Transcreva do texto sobre a meditação de atenção plena o trecho entre "Podemos pensar nas" e "da nossa vida.", ambos inclusive.

Excerto do documento:
-*-

Podemos pensar nas coisas e senti-las, mesmo que sejam desagradáveis, pensar sobre elas e deixar que se desvaneçam. Não faz mal se nos sentirmos desconfortáveis, mas não precisamos deixar-nos levar. Podemos ignorar, afastar-nos desses pensamentos. O mindfulness permite-nos ser realizadores dos nossos pensamentos e, consequentemente, da nossa vida.
Os benefícios da meditação de atenção plena
Estudos desenvolvidos no Centro de Mindfulness de Oxford comprovam que as pessoas que meditam com regularidade são mais felizes e satisfeitas e defendem que as emoções positivas contribuem para uma vida mais saudável. Eis alguns exemplos das vantagens desta terapia:
- Diminui ansiedade, depressão e irritabilidade
- Aumenta o vigor físico e mental
- Reduz os indicadores-chave do stresse crónico, incluindo a hipertensão
- Reduz o impacto de doenças graves, como a dor crónica e o cancro
- Ajuda na libertação das drogas e do álcool
- Fortalece o sistema imunitário, ajudando a combater constipações, gripes e outras doenças
A meditação passo a passo
1. Sente-se numa cadeira de espaldar reto, com os pés bem assentes no chão e feche os olhos.
2. Concentre a atenção na respiração, na maneira como o ar entra e sai do seu corpo. Esteja atenta às diferentes sensações de cada inspiração e expiração.

-*-

Registos listados:
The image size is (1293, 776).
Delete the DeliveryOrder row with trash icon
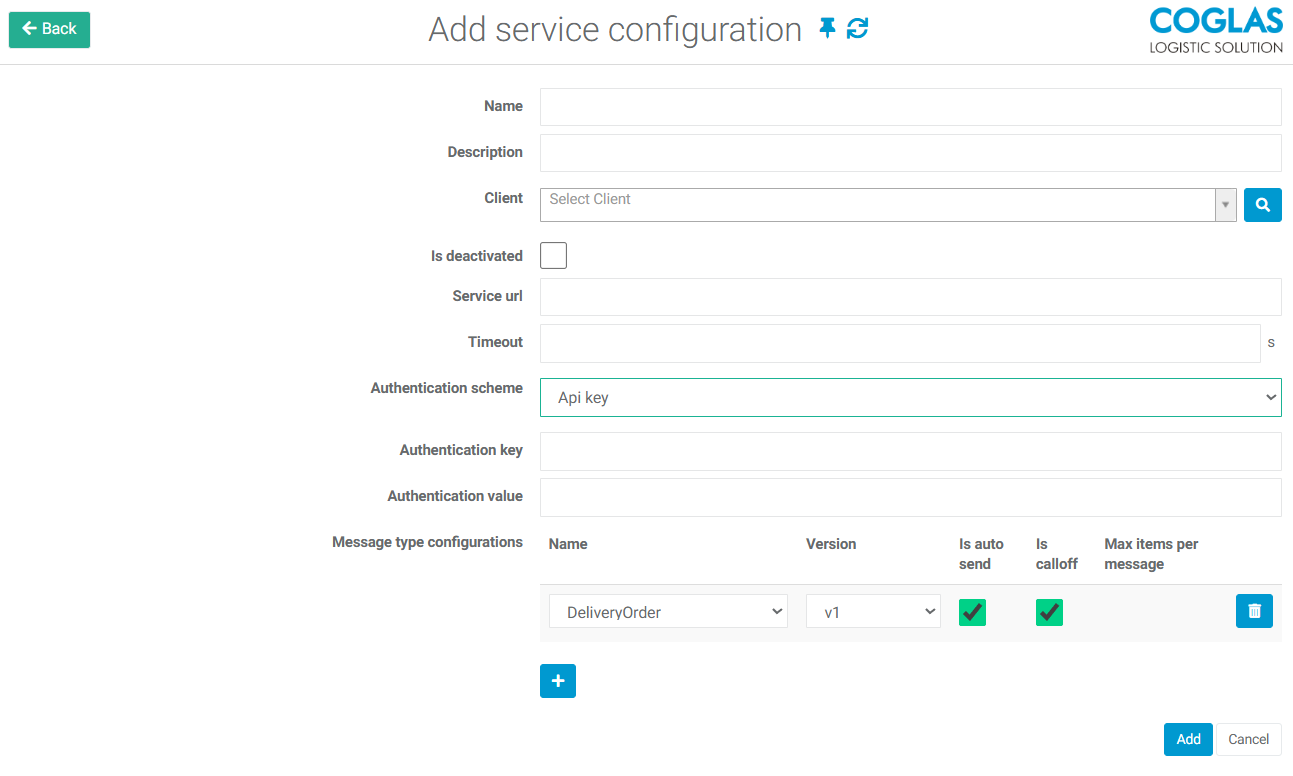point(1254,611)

-*-

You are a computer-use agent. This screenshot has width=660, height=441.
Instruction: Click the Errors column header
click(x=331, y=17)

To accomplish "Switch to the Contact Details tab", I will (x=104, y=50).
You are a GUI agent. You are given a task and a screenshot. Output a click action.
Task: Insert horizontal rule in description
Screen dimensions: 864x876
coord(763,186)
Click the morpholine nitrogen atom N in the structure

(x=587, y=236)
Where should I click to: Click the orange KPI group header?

-*-

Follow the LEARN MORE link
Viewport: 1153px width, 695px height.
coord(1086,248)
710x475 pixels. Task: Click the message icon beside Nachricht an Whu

-*-

Resolução:
Podemos pensar nas coisas e senti-las, mesmo que sejam desagradáveis, pensar sobre elas e deixar que se desvaneçam. Não faz mal se nos sentirmos desconfortáveis, mas não precisamos deixar-nos levar. Podemos ignorar, afastar-nos desses pensamentos. O mindfulness permite-nos ser realizadores dos nossos pensamentos e, consequentemente, da nossa vida.